- What is required
Below are entries to return in full. Keep each one exact.

[Pixel coordinate grounding data]
= Beginning of Section =

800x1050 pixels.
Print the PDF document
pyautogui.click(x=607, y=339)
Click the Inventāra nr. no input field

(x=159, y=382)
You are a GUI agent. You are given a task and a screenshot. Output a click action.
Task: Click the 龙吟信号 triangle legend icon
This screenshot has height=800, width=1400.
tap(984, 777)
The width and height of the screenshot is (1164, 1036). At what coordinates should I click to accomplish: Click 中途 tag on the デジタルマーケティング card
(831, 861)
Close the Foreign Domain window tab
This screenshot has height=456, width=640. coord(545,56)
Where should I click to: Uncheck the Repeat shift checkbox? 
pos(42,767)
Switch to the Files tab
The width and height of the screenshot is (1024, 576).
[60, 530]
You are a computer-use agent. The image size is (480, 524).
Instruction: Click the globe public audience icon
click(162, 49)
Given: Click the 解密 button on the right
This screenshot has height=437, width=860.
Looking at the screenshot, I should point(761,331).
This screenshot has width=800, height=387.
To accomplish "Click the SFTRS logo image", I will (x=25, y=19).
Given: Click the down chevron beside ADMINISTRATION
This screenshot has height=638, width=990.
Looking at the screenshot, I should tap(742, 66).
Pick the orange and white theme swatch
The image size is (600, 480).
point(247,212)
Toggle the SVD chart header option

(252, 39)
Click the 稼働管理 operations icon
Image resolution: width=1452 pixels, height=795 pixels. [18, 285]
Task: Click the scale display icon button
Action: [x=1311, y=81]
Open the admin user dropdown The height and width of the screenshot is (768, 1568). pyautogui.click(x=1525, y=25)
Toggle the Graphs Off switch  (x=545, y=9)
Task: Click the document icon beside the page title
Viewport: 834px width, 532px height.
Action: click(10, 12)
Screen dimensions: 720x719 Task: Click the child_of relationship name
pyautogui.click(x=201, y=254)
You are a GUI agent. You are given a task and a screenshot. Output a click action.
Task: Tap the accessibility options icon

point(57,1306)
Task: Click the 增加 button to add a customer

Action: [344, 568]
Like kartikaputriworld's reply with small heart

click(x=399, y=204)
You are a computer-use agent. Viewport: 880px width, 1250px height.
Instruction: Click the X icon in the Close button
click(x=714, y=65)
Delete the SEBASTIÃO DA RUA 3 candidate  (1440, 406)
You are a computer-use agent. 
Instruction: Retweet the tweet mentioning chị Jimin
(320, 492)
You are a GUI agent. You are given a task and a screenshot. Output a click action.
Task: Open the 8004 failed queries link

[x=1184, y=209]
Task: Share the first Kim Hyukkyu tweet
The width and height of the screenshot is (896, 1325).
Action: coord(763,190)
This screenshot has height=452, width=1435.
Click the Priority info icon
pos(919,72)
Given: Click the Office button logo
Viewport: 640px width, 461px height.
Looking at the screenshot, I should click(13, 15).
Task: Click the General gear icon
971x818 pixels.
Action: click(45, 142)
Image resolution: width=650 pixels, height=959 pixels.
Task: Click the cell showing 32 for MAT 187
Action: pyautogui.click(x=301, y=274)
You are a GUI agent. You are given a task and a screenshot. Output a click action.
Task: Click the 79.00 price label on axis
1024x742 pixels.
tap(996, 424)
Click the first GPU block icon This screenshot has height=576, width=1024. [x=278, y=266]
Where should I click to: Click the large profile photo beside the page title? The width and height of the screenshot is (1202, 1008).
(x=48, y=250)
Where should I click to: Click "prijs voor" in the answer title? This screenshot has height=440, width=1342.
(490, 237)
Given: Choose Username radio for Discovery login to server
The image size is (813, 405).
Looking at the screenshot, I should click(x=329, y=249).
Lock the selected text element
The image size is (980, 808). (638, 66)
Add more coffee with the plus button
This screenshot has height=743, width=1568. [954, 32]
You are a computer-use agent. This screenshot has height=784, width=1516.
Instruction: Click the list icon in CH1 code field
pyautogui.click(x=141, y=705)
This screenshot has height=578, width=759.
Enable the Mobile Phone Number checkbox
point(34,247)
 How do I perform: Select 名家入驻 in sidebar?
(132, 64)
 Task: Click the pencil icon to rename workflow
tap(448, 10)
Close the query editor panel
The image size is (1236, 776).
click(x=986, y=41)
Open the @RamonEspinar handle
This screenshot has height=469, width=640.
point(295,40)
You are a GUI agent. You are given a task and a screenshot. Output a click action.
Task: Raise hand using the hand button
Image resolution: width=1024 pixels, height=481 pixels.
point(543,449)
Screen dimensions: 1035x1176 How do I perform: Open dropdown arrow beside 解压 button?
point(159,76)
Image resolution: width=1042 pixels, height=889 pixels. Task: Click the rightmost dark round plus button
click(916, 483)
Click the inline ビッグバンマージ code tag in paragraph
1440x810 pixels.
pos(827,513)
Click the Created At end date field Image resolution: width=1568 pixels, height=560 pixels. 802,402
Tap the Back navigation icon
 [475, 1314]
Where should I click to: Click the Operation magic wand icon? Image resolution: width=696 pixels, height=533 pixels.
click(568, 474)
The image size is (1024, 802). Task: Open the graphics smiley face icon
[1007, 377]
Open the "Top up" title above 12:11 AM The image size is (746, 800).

= End of Section =

- Solution to this exercise
800x1050 pixels.
Print the PDF document
pyautogui.click(x=607, y=339)
Click the Inventāra nr. no input field

(x=159, y=382)
You are a GUI agent. You are given a task and a screenshot. Output a click action.
Task: Click the 龙吟信号 triangle legend icon
This screenshot has height=800, width=1400.
tap(984, 777)
The width and height of the screenshot is (1164, 1036). At what coordinates should I click to accomplish: Click 中途 tag on the デジタルマーケティング card
(831, 861)
Close the Foreign Domain window tab
This screenshot has height=456, width=640. coord(545,56)
Where should I click to: Uncheck the Repeat shift checkbox? 
pos(42,767)
Switch to the Files tab
The width and height of the screenshot is (1024, 576).
[60, 530]
You are a computer-use agent. The image size is (480, 524).
Instruction: Click the globe public audience icon
click(162, 49)
Given: Click the 解密 button on the right
This screenshot has height=437, width=860.
Looking at the screenshot, I should point(761,331).
This screenshot has width=800, height=387.
To accomplish "Click the SFTRS logo image", I will (x=25, y=19).
Given: Click the down chevron beside ADMINISTRATION
This screenshot has height=638, width=990.
Looking at the screenshot, I should tap(742, 66).
Pick the orange and white theme swatch
The image size is (600, 480).
point(247,212)
Toggle the SVD chart header option

(252, 39)
Click the 稼働管理 operations icon
Image resolution: width=1452 pixels, height=795 pixels. [18, 285]
Task: Click the scale display icon button
Action: [x=1311, y=81]
Open the admin user dropdown The height and width of the screenshot is (768, 1568). pyautogui.click(x=1525, y=25)
Toggle the Graphs Off switch  (x=545, y=9)
Task: Click the document icon beside the page title
Viewport: 834px width, 532px height.
Action: click(10, 12)
Screen dimensions: 720x719 Task: Click the child_of relationship name
pyautogui.click(x=201, y=254)
You are a GUI agent. You are given a task and a screenshot. Output a click action.
Task: Tap the accessibility options icon

point(57,1306)
Task: Click the 增加 button to add a customer

Action: [344, 568]
Like kartikaputriworld's reply with small heart

click(x=399, y=204)
You are a computer-use agent. Viewport: 880px width, 1250px height.
Instruction: Click the X icon in the Close button
click(x=714, y=65)
Delete the SEBASTIÃO DA RUA 3 candidate  (1440, 406)
You are a computer-use agent. 
Instruction: Retweet the tweet mentioning chị Jimin
(320, 492)
You are a GUI agent. You are given a task and a screenshot. Output a click action.
Task: Open the 8004 failed queries link

[x=1184, y=209]
Task: Share the first Kim Hyukkyu tweet
The width and height of the screenshot is (896, 1325).
Action: coord(763,190)
This screenshot has height=452, width=1435.
Click the Priority info icon
pos(919,72)
Given: Click the Office button logo
Viewport: 640px width, 461px height.
Looking at the screenshot, I should click(13, 15).
Task: Click the General gear icon
971x818 pixels.
Action: click(45, 142)
Image resolution: width=650 pixels, height=959 pixels.
Task: Click the cell showing 32 for MAT 187
Action: pyautogui.click(x=301, y=274)
You are a GUI agent. You are given a task and a screenshot. Output a click action.
Task: Click the 79.00 price label on axis
1024x742 pixels.
tap(996, 424)
Click the first GPU block icon This screenshot has height=576, width=1024. [x=278, y=266]
Where should I click to: Click the large profile photo beside the page title? The width and height of the screenshot is (1202, 1008).
(x=48, y=250)
Where should I click to: Click "prijs voor" in the answer title? This screenshot has height=440, width=1342.
(490, 237)
Given: Choose Username radio for Discovery login to server
The image size is (813, 405).
Looking at the screenshot, I should click(x=329, y=249).
Lock the selected text element
The image size is (980, 808). (638, 66)
Add more coffee with the plus button
This screenshot has height=743, width=1568. [954, 32]
You are a computer-use agent. This screenshot has height=784, width=1516.
Instruction: Click the list icon in CH1 code field
pyautogui.click(x=141, y=705)
This screenshot has height=578, width=759.
Enable the Mobile Phone Number checkbox
point(34,247)
 How do I perform: Select 名家入驻 in sidebar?
(132, 64)
 Task: Click the pencil icon to rename workflow
tap(448, 10)
Close the query editor panel
The image size is (1236, 776).
click(x=986, y=41)
Open the @RamonEspinar handle
This screenshot has height=469, width=640.
point(295,40)
You are a GUI agent. You are given a task and a screenshot. Output a click action.
Task: Raise hand using the hand button
Image resolution: width=1024 pixels, height=481 pixels.
point(543,449)
Screen dimensions: 1035x1176 How do I perform: Open dropdown arrow beside 解压 button?
point(159,76)
Image resolution: width=1042 pixels, height=889 pixels. Task: Click the rightmost dark round plus button
click(916, 483)
Click the inline ビッグバンマージ code tag in paragraph
1440x810 pixels.
pos(827,513)
Click the Created At end date field Image resolution: width=1568 pixels, height=560 pixels. 802,402
Tap the Back navigation icon
 [475, 1314]
Where should I click to: Click the Operation magic wand icon? Image resolution: width=696 pixels, height=533 pixels.
click(568, 474)
The image size is (1024, 802). Task: Open the graphics smiley face icon
[1007, 377]
Open the "Top up" title above 12:11 AM The image size is (746, 800).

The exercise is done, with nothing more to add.